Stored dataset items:

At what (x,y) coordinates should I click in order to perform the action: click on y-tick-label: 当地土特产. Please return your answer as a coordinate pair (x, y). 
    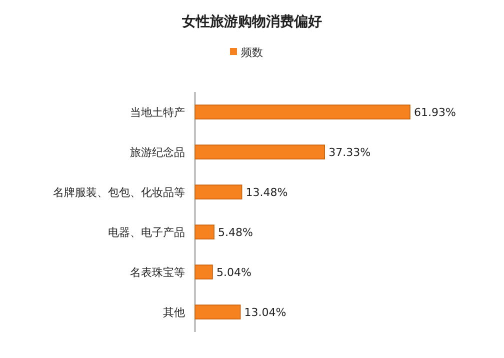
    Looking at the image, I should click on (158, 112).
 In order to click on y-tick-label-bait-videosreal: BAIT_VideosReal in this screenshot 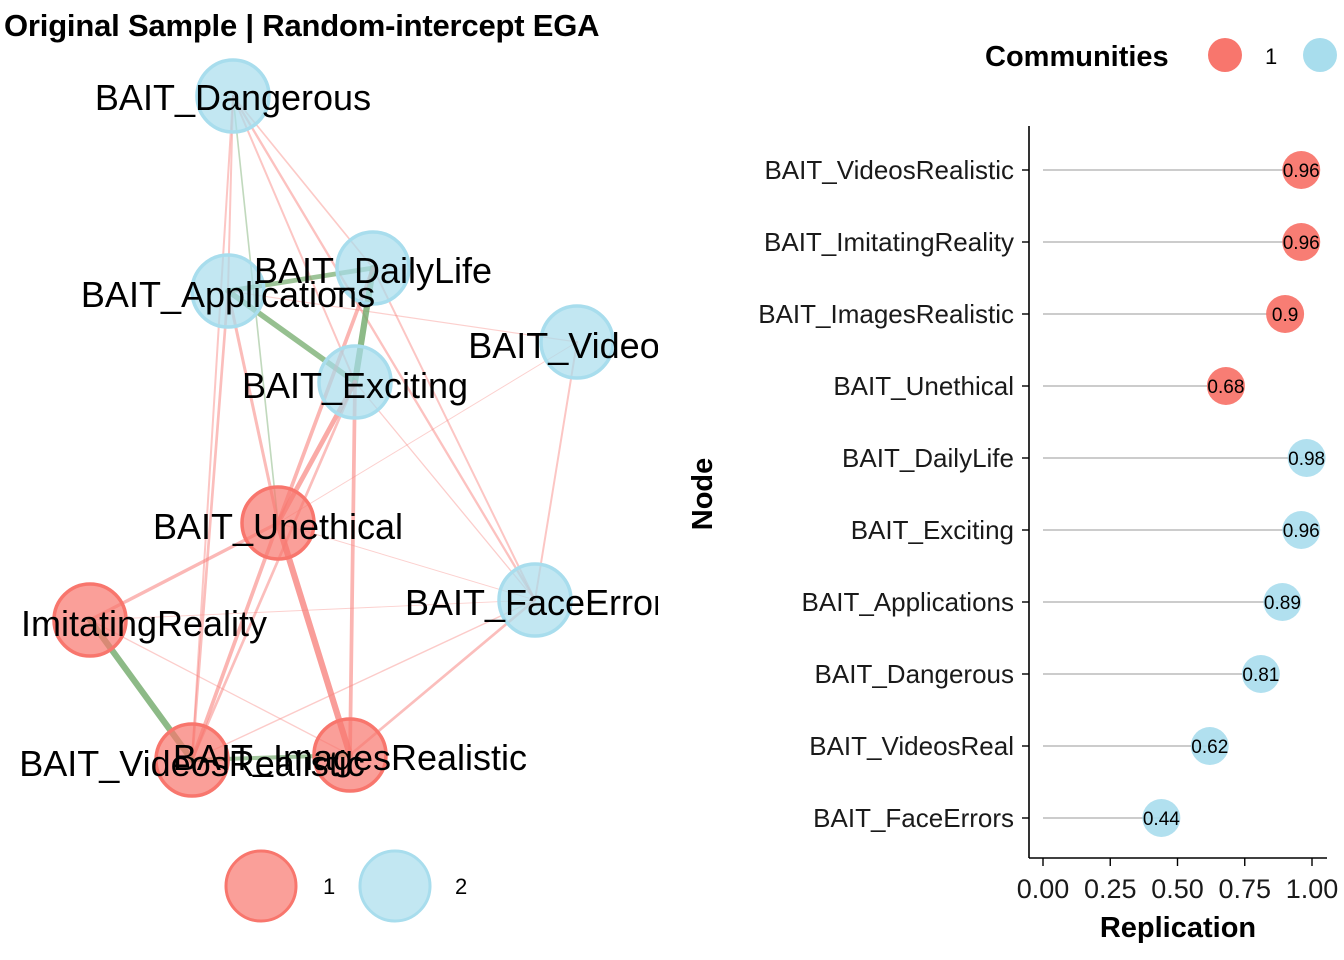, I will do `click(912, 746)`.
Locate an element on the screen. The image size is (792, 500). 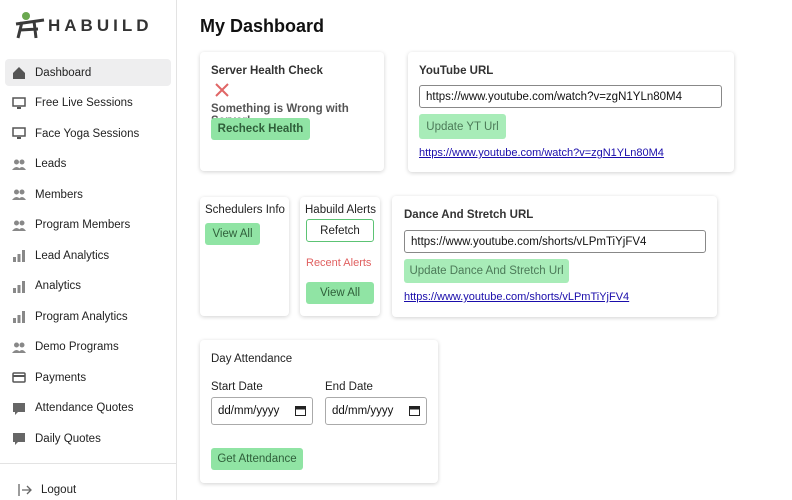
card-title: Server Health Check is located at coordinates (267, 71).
---
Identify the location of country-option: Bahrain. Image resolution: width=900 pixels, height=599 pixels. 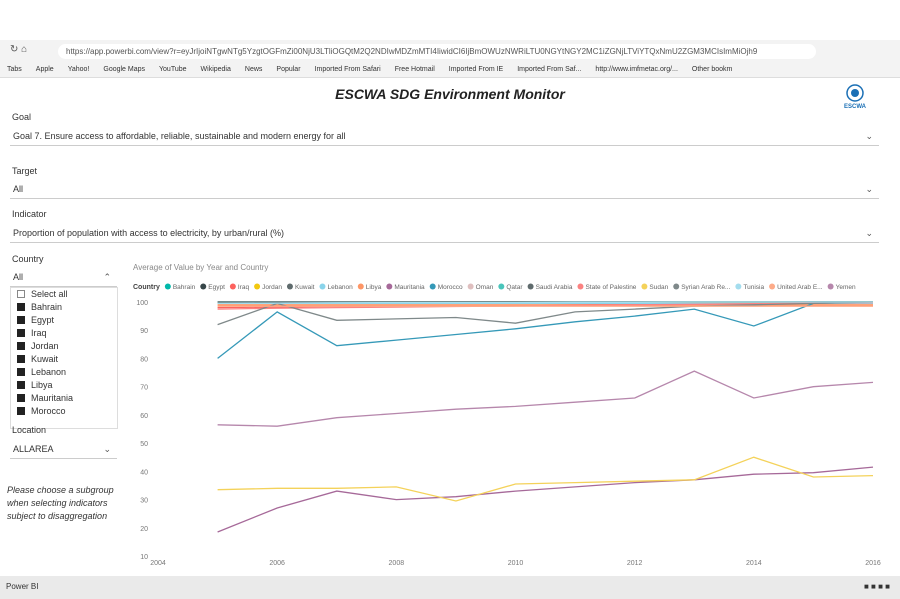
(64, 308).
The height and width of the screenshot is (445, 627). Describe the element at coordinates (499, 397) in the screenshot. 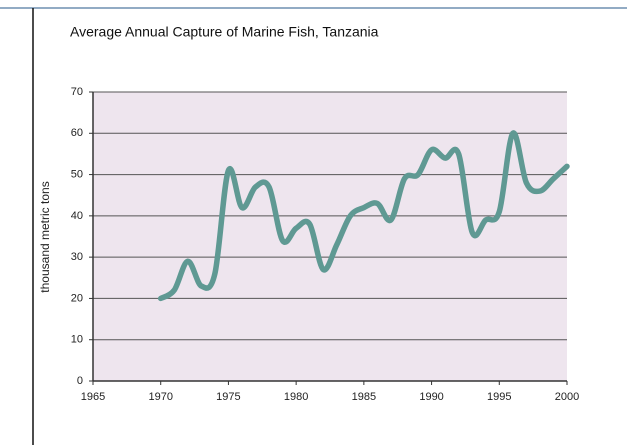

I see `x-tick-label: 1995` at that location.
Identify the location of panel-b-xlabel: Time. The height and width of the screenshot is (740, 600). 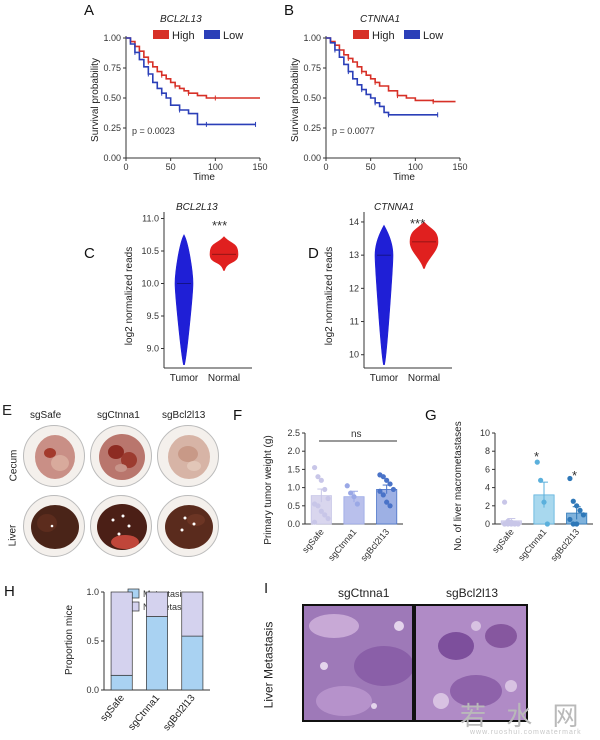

● To do:
Rewrite everything from the line containing "The height and width of the screenshot is (445, 627)." down to the line containing "Identify the location of panel-b-xlabel: Time.", substituting "image" for "screenshot" and leaving everything else unchanged. Leave the pictures out of your answer.

● Answer below:
The height and width of the image is (445, 627). Describe the element at coordinates (499, 397) in the image. 

I see `x-tick-label: 1995` at that location.
Identify the location of panel-b-xlabel: Time. The height and width of the image is (740, 600). 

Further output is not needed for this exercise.